Monday, February 27, 2017

Declan No Arms

(This was last summer)
He's funny and he knows it. He walked around for a good while with his arms pulled into his shirt like this. Also, minus a shoe. Ha. and no pants, as per usual.


Friday, February 24, 2017

Snow Day!

    Let me tell you about this morning.

    Before I shower each morning I feed the baby in the den while the boys watch a movie. He finished and I was enjoying just cuddling when suspicious noises started coming from his diaper. That was fine. It happens... But the smell was strong, which usually means one thing. Yep, up the back. Lovely.
   I changed the baby and took my shower while leaving them all to be entertained by James P. Sullivan and Mike Wazowski. I was informed after my much needed shower that the dog had eaten the $11 leather pacifier clip that finally came in the mail after two weeks from Etsy.
   My boys' new favorite breakfast is French Toast. They want it every day. Most days I don't mind making it. Today, however, I didn't have bread.
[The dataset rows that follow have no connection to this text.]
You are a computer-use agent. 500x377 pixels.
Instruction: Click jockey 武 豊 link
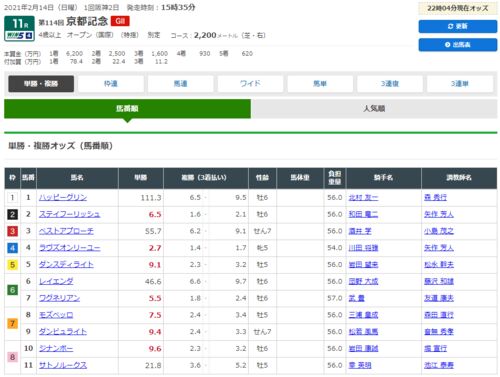click(356, 298)
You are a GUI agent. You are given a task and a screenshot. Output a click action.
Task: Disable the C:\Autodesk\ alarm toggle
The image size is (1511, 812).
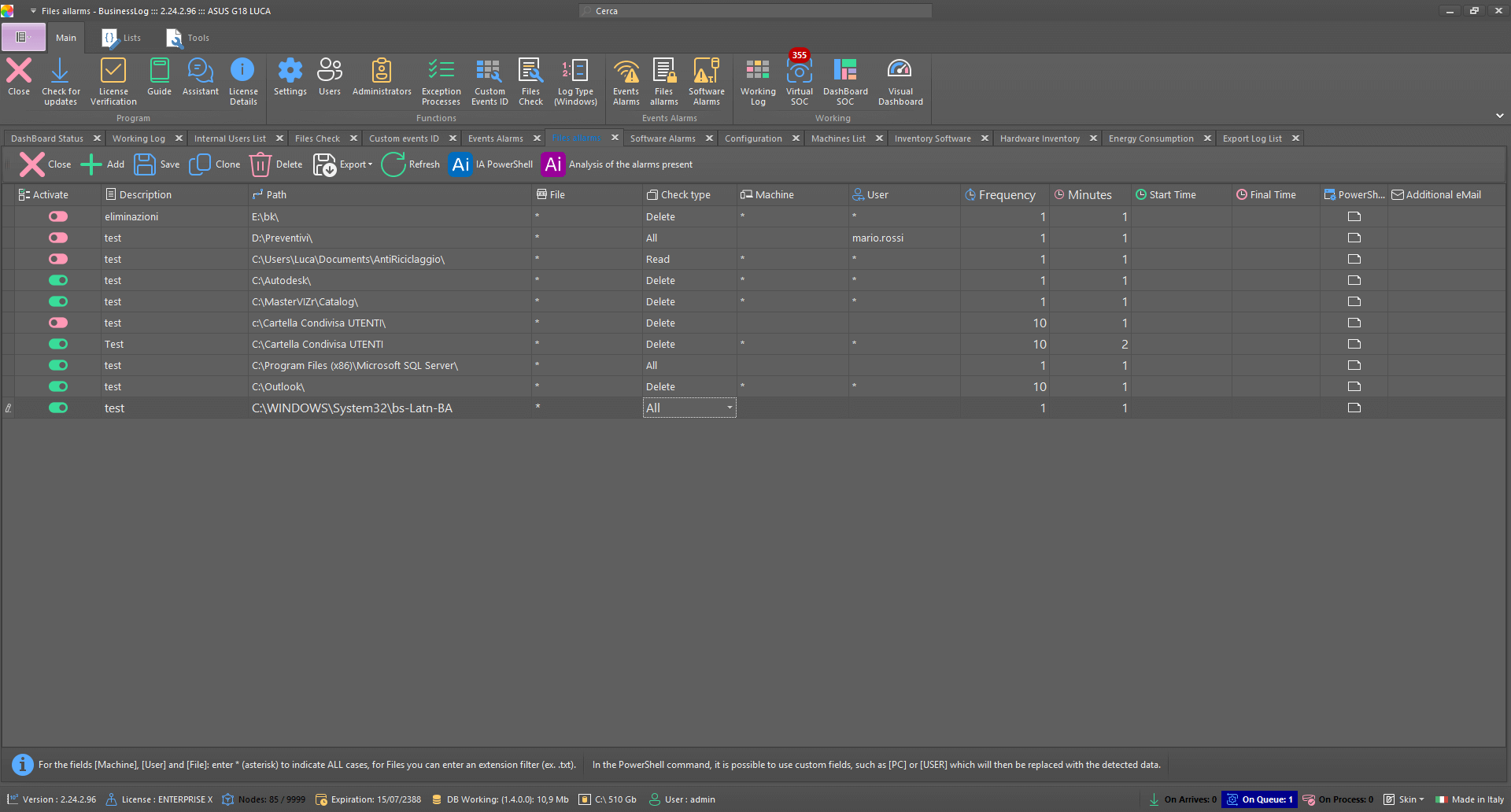(58, 280)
Not enough for four boys, anyways. So here's the dilemma: only two like oatmeal, and only two like eggs. I've always said I wasn't going to make my kids special meals but I was feeling generous at the moment. So, I made two breakfasts.
   Well, I was trying to pay attention to two breakfasts on the stove when someone pulled out a bag of crushed pecans or cashews or something from the pantry and spilled them all over the floor. Of course. The twins were sitting there eating them, but a good mother wouldn't let her kids eat mysterious nuts off the floor, so I swept it up into the dustpan.
  The garbage was over flowing, so it had to be taken out before dumping them into it, or the mess would get worse. Normally, this is Logan's job but he just sets it right outside the door, and the dog's been tearing it apart lately, so today it was mine. While I was taking it out I instructed Logan to turn off the movie and get into the kitchen. It was the one time he couldn't find the remote, so this simple task took about 7 minutes. Russell's job is putting in a new garbage bag. Today he couldn't find the open end, so that took forever, as well. All the while I'm waiting to throw out egg shells and a dustpan full of nuts.
    We finally got that all taken care of, and now the boys are bugging me about their breakfasts. One doesn't want the "yellow eggs" (yolk). The other wants ketchup. Then I realize I forgot to add sugar to the oatmeal and salt to the eggs.
   I actually got everyone's breakfast finished, plated, and in front of them. Phew. I started on my own breakfast. I make myself a Shakeology shake every day. It's easy, super nutritious, and requires no extra thinking. I went to put the ice in and of course the ice maker didn't make a ton of ice. I reached in, and grabbed the strip of ice from the top and three pieces fell to the ground, shattered into tiny pieces, and scattered to various and sundry places throughout my house to be found later by my feet because there's nothing better than wet, cold socks.
    Common sense would say to make half of what I would normally make of each. So, that's what I did. Well everyone finished their breakfast and begged for more. "Well, there IS NO MORRRREEEE!!!" I said as lovingly and sweetly as possible, given the current situation.
So today we cancelled school. If we lived in the south, our 1 inch of snow would make it a snow day, so we're taking it. Oh, and we're having a Pixar marathon. For mommy's sanity, and the safety of the children.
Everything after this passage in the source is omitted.